Input below:

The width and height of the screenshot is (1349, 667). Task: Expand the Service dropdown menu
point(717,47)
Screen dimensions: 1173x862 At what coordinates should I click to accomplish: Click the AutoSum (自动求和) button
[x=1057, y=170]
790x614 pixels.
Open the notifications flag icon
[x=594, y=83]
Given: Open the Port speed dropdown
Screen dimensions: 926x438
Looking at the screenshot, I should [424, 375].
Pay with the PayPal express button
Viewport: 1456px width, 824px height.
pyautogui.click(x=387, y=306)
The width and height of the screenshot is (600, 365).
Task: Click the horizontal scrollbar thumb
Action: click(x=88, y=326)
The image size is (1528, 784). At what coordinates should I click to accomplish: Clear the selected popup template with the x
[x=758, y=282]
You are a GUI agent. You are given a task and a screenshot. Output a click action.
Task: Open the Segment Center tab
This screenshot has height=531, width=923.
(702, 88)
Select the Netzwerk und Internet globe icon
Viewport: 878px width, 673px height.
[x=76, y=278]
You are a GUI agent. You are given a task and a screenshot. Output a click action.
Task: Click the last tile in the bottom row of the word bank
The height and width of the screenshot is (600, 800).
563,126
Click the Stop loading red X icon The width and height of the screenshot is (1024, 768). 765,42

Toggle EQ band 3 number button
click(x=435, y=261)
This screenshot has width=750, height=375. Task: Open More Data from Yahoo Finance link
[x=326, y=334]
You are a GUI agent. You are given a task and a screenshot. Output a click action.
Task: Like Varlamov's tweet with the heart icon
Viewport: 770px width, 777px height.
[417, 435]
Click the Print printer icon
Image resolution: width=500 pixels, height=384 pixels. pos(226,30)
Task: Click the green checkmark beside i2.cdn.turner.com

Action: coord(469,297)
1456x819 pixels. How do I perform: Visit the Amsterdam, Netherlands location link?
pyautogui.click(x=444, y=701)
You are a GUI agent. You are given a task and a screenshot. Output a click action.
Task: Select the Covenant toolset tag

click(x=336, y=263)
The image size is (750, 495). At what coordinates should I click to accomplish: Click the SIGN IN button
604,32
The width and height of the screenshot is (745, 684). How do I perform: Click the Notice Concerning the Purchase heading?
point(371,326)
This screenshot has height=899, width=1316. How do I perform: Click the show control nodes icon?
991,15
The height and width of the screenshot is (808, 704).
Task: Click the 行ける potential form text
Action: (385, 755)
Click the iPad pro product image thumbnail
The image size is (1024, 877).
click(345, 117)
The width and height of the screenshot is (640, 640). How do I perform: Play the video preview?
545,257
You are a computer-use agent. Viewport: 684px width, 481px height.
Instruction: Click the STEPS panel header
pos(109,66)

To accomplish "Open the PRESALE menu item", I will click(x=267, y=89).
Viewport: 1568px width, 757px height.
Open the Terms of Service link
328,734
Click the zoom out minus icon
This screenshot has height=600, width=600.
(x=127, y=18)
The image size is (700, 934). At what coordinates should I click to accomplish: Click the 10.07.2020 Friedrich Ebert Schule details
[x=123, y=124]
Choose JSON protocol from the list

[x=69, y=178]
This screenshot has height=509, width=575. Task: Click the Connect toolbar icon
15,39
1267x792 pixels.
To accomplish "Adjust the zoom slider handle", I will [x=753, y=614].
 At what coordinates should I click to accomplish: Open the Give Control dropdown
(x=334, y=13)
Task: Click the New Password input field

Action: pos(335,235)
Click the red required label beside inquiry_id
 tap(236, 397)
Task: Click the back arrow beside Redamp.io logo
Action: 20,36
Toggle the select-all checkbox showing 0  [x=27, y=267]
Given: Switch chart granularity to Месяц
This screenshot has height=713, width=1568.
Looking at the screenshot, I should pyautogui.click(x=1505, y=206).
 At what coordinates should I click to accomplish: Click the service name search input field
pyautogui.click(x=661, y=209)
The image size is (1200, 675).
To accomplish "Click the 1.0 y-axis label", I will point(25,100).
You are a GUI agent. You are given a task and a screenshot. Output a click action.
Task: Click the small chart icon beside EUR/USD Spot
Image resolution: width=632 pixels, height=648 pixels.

End of Input.

● **Problem to solve**
Would you quote, exactly and only, the lines from the one containing "This screenshot has height=713, width=1568." to the end of the entries?

● **Solution below**
This screenshot has height=713, width=1568.
Looking at the screenshot, I should pyautogui.click(x=1505, y=206).
 At what coordinates should I click to accomplish: Click the service name search input field
pyautogui.click(x=661, y=209)
The image size is (1200, 675).
To accomplish "Click the 1.0 y-axis label", I will point(25,100).
You are a GUI agent. You are given a task and a screenshot. Output a click action.
Task: Click the small chart icon beside EUR/USD Spot
Image resolution: width=632 pixels, height=648 pixels.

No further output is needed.